Are We Still in Touch?: embracing difference in somatic resonance through artistic research

Christina Kapadocha
 
Thursday, May 9, 2025 - 12:00
40 min Presentation + 30 min Discussion
Moderator:
Room:

This practice-based sharing examines the role of somatic resonance in artistic research, drawing from the artist-researcher’s interactive performance-workshop 'Are We Still in Touch?'. As part of this creative and reflective practice, she combines performative text and subtle movement with touch-based prompts for participation and critical theoretical perspectives on resonance. Participants are invited to empirically reconsider the experiencing of emergent dynamics between subjective and collective resonance through methods of guided self-directed touch as they can gradually manifest in movement, vocalization and words. Self-directed touch is initiated and managed by oneself and intentionally does not require physical contact with another person. The unfolding shared experience is facilitated based on ethical rules of self and mutual care, allowing participation at each person’s discretion and availability within the group. Non-active participation is also welcome. Resonance in this piece of artistic research is approached as a praxical (both practical and theoretical) concept. It is critically considered through perspectives of somatic resonance (Hartley 2004, Chari 2021) in dialogue with sociopolitical discussions on resonance (Rosa 2019; Coles 2011) and philosophical analysis of inter-embodied dynamics (Merleau-Ponty 1968, Ahmed and Stacey 2004).  The sharing particularly approaches the practice of resonance through touch from the feminist take on inter-embodiment as a ‘a way of thinking through the nearness of other others, but a nearness which involves distantiation and difference’ (Ahmed and Stacey 2004, 7). It aims at challenging problematics of oneness and unification in the experiencing of collective resonance in interrelational practices and communities.

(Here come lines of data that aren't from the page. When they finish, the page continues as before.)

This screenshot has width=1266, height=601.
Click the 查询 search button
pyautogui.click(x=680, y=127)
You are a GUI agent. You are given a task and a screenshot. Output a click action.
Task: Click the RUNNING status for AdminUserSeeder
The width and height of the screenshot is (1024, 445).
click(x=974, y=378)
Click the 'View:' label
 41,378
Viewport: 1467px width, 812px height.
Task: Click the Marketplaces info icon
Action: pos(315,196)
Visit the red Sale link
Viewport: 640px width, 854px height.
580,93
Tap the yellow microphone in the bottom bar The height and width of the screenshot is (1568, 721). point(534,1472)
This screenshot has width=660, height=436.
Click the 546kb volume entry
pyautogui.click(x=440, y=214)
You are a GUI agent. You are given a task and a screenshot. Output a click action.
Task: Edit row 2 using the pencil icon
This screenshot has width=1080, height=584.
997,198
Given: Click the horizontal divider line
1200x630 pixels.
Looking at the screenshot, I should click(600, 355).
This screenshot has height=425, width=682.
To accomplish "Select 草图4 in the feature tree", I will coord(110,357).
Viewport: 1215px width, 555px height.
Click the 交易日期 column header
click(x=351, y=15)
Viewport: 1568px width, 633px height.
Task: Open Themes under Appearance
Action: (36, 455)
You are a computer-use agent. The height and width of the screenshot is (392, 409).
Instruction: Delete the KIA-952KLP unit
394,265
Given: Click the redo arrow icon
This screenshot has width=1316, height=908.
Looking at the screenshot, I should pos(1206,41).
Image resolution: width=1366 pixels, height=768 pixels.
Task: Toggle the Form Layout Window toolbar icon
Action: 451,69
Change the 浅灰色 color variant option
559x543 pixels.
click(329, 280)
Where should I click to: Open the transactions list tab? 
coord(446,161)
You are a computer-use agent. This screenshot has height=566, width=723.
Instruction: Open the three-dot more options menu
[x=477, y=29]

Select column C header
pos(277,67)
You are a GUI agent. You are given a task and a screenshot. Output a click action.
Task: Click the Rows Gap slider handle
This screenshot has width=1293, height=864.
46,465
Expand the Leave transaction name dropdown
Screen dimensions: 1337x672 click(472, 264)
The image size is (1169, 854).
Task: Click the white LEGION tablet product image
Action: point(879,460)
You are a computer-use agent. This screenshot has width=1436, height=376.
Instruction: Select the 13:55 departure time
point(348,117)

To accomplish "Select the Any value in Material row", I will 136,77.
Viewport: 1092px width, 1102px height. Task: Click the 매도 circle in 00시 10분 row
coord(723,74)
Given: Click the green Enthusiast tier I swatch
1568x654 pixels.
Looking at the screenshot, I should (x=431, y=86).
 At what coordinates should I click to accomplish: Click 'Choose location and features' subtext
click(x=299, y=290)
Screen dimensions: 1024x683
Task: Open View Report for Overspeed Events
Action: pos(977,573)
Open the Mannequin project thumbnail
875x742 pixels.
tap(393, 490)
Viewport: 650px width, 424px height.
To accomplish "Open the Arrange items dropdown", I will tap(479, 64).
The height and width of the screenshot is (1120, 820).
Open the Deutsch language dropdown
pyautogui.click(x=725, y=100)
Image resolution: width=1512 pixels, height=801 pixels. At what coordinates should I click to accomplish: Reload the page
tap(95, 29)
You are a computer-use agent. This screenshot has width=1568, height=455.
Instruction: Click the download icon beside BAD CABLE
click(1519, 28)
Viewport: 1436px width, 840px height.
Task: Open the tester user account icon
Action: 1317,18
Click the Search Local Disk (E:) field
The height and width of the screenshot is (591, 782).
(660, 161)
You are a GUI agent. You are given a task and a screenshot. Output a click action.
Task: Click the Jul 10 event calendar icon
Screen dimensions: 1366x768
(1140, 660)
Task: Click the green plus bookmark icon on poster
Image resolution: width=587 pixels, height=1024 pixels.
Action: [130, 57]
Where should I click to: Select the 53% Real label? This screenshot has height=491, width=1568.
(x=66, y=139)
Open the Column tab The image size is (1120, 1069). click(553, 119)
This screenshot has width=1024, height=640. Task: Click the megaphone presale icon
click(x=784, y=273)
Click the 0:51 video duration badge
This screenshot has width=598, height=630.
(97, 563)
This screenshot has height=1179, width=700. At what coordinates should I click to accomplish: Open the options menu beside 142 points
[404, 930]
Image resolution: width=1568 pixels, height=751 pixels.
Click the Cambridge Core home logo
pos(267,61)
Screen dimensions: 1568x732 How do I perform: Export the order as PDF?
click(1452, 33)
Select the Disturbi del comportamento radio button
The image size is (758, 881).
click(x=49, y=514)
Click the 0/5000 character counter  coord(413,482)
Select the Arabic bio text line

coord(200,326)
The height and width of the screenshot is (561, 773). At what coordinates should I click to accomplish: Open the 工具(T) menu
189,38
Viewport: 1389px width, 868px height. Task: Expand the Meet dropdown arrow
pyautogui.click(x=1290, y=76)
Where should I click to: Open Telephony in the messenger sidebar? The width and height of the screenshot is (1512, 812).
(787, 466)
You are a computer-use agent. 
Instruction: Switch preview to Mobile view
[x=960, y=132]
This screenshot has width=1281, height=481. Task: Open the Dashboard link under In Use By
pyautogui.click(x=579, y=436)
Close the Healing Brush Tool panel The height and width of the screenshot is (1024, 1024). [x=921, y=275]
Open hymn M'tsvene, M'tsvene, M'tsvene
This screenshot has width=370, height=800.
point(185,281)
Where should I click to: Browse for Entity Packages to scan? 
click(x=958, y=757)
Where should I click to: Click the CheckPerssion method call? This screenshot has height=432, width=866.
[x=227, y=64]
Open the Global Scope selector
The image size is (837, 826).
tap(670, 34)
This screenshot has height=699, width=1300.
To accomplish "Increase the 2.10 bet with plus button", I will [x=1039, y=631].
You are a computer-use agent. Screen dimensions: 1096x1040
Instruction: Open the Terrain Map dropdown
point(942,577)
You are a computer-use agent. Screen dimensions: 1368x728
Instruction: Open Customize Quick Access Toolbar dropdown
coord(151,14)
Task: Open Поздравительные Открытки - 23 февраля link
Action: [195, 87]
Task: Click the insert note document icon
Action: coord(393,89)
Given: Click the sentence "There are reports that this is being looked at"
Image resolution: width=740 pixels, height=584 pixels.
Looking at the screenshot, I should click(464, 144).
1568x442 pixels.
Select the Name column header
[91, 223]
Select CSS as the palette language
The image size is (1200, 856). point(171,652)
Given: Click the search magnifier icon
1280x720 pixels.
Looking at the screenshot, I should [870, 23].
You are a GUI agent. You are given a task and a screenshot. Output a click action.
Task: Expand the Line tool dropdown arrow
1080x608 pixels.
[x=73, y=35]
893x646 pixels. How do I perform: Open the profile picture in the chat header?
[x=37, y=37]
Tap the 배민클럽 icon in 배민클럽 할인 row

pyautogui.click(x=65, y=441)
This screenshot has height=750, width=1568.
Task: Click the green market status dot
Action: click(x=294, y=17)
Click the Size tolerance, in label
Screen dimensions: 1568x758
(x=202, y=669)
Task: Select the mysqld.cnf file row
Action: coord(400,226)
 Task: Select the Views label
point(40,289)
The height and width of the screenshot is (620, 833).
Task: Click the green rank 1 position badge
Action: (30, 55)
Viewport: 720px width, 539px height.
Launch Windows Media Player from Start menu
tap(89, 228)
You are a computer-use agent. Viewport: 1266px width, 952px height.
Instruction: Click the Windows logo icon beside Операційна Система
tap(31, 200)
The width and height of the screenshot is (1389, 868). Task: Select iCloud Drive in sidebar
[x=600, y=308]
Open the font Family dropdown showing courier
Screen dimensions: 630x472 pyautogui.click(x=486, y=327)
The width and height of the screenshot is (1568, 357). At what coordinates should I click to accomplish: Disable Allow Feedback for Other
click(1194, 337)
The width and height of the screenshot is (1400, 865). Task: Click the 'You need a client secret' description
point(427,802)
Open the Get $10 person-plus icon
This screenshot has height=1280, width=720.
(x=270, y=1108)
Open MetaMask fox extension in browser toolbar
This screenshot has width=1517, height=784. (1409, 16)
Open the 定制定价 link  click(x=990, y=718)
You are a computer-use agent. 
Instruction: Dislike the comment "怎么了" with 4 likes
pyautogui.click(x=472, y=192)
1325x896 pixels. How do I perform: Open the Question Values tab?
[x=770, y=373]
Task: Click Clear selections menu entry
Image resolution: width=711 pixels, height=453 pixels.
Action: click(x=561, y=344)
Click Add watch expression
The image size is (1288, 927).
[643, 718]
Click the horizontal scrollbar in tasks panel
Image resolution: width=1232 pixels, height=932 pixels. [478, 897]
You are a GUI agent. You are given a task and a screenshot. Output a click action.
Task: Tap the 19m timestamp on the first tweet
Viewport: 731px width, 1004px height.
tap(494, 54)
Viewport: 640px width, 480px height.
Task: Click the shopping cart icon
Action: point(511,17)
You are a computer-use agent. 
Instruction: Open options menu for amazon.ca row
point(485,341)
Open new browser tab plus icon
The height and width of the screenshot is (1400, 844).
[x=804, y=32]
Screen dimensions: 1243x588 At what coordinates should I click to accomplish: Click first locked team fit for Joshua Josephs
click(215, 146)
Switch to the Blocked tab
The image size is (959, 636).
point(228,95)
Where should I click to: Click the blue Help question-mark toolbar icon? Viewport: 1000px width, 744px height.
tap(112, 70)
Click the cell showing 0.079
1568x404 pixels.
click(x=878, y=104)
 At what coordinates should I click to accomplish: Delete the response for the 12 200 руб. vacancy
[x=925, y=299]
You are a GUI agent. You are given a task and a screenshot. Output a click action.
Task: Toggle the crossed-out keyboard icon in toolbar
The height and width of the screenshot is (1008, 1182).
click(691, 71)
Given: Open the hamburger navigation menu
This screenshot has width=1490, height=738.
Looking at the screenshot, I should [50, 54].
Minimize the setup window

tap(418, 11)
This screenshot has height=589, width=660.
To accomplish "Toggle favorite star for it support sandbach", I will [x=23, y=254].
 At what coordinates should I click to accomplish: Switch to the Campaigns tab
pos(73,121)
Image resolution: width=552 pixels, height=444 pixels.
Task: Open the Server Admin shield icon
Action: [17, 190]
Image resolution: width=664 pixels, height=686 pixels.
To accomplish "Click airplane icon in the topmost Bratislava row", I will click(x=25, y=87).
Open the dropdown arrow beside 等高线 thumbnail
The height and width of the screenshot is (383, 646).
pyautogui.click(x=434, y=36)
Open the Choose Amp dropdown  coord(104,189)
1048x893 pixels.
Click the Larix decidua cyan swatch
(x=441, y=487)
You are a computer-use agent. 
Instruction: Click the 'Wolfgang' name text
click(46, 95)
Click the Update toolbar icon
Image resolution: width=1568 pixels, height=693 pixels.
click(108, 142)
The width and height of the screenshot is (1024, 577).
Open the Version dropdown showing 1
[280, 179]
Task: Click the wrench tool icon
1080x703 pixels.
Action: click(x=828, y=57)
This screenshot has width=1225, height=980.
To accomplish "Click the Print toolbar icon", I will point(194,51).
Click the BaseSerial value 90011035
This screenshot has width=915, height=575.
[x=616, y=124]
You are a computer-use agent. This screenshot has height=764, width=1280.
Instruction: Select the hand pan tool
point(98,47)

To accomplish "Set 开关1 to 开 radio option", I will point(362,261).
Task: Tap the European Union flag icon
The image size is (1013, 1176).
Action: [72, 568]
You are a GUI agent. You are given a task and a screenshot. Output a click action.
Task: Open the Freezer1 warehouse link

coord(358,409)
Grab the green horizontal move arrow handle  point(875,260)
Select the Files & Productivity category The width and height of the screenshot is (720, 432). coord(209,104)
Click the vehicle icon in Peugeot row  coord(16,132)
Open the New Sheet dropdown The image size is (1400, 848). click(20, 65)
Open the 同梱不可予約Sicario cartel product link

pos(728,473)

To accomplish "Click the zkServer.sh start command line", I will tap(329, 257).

The objective is not to foster capitalist individualism but to cultivate the acknowledgement of differences within resonant manifestations of inter-embodiment, leading towards social change.

Christina Kapadocha

East 15 Acting School, University of Essex


Christina Kapadocha (PhD) is a London-based theater and somatic practitioner-researcher, a Registered Somatic Movement Educator and the founder of Somatic Acting Process®. She is a Lecturer in Movement for Acting and Research at East 15 Acting School, University of Essex. Christina's artistic-research projects and publications focus on the contributions of somatically inspired practices within theater-performing environments and other contexts. She is the editor of Somatic Voices in Performance Research and Beyond (Routledge, 2021). Personal website: https://christina-kapadocha.com.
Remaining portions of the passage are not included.